We’ve been trying to identify the necessary parts of the story, to figure out which of those perfectly delivered details will survive the translation into dance and hopefully become something just as vivid as the poem itself, even if it’s something rather different. Dance articulates different kinds of things with varying degrees of accuracy. It struggles with complex, factual situations, but manages the visceral and gut-driven with relish. This is the first time we’ve tried to tell a story—an actual linear story—in dance, and deciding what needs to be in there to make sense and what needs to be changed so it can be told in movement has been a fascinating exercise.

Here’s a little snippet of our translation so far:



Without context, that bit of dance is, with any luck, beautiful, but probably doesn’t have much meaning. With context, our hope is that it will wring out some genuine tears. This duet is meant to come near the end of the dance when the events of the narrative are mostly over and we get to bring the audience into the wonderfully enormous landscape of devastation that follows.

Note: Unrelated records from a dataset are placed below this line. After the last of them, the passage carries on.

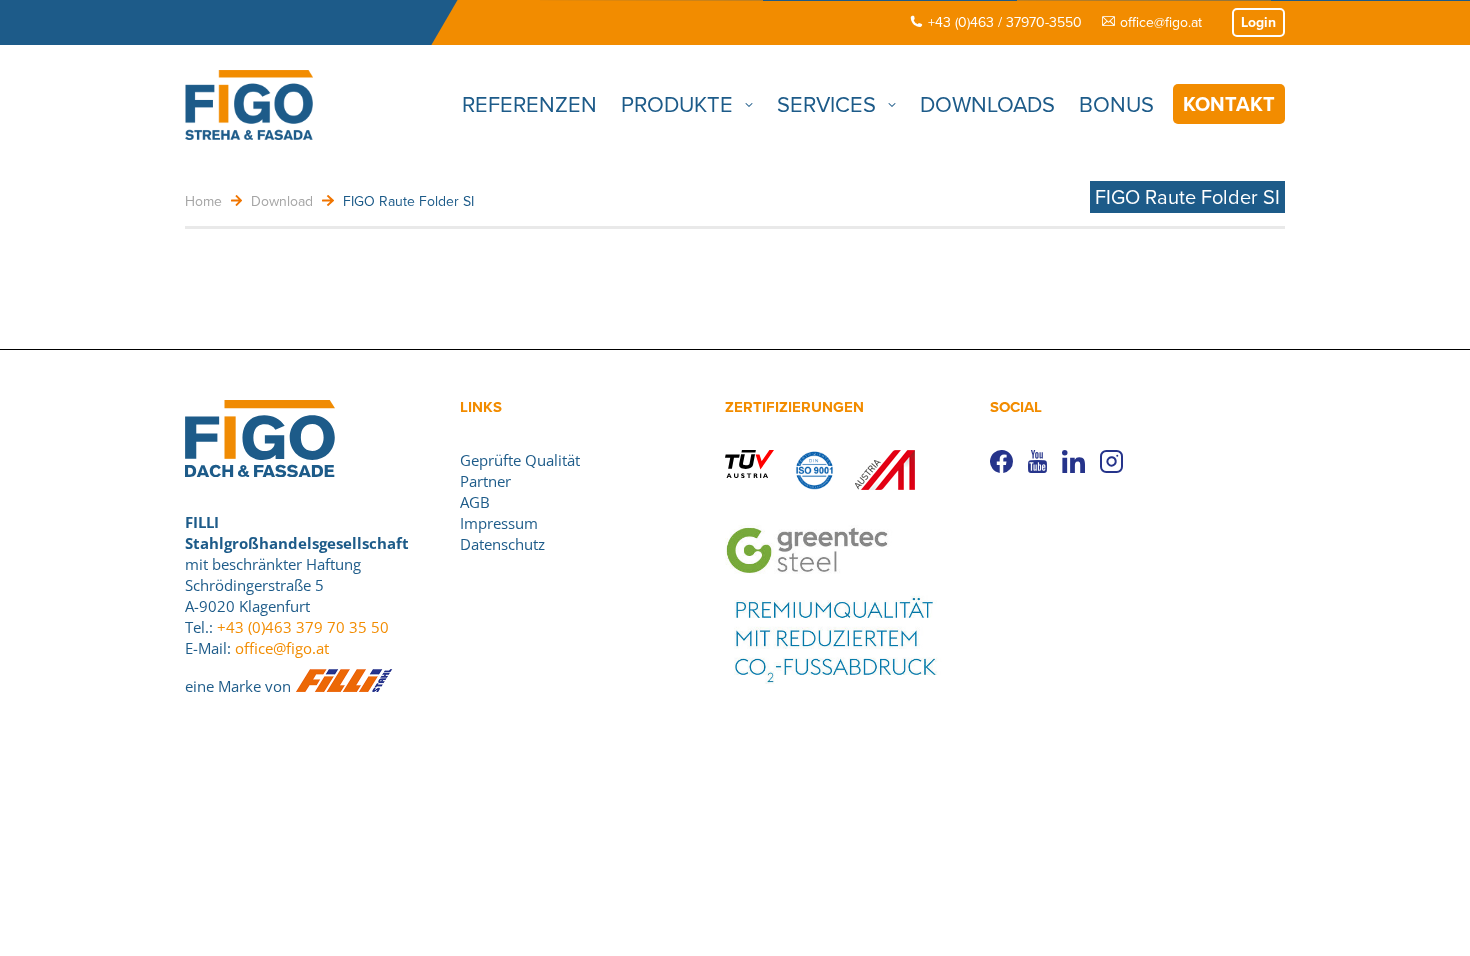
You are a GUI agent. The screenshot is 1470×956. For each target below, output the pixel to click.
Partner (485, 481)
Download (282, 201)
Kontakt (1229, 104)
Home (203, 201)
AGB (475, 502)
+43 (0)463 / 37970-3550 (1005, 23)
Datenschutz (502, 544)
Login (1258, 22)
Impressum (499, 523)
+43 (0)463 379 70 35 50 (303, 627)
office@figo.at (1161, 23)
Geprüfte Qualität (520, 460)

When we’re not in the studio, we root around in all the things that we can find in the poem and grab onto whatever tangents drift past. There are lines from old songs in the poem, so we hunt the songs down. We listen to them, we read their sheet music, we get sidetracked by the life of Al Jolson, and listen to new ukulele renditions of them. There are magic tricks in the poem, so we watch videos of Cardini, David Copperfield, Penn & Teller, and Apollo Robbins. We attempt to create tableaux of acts of violence and our comic attempts at a bar fight turn into a strange sequence of movements that fill the stage to the imperious voice of a metronome.

Our dancers (Eric Garcia, Katharine Hawthorne, Shannon Leypoldt, Carson Stein, and Megan Wright—all absurdly intelligent, gorgeous movers and beautiful people to boot) send us emails full of thoughts and YouTube videos. They ask us prodding questions and mostly don’t laugh when we ask them to do odd tasks, like mimic a foxtrot, or attempt a waltz, or draw their walking route from room to room in their house on a weekday morning. It all sounds very roundabout and possibly excessive, but it’s a necessary excess and wandering. It’s how we unpack all those mysterious boxes and details that Neil managed to put into his poem, so cleverly that you sometimes only notice them when you’re trying to turn it inside out. It gives us the stuff we need so that when we go into the studio, we can get to work on the strange business of saying the whole thing in dance.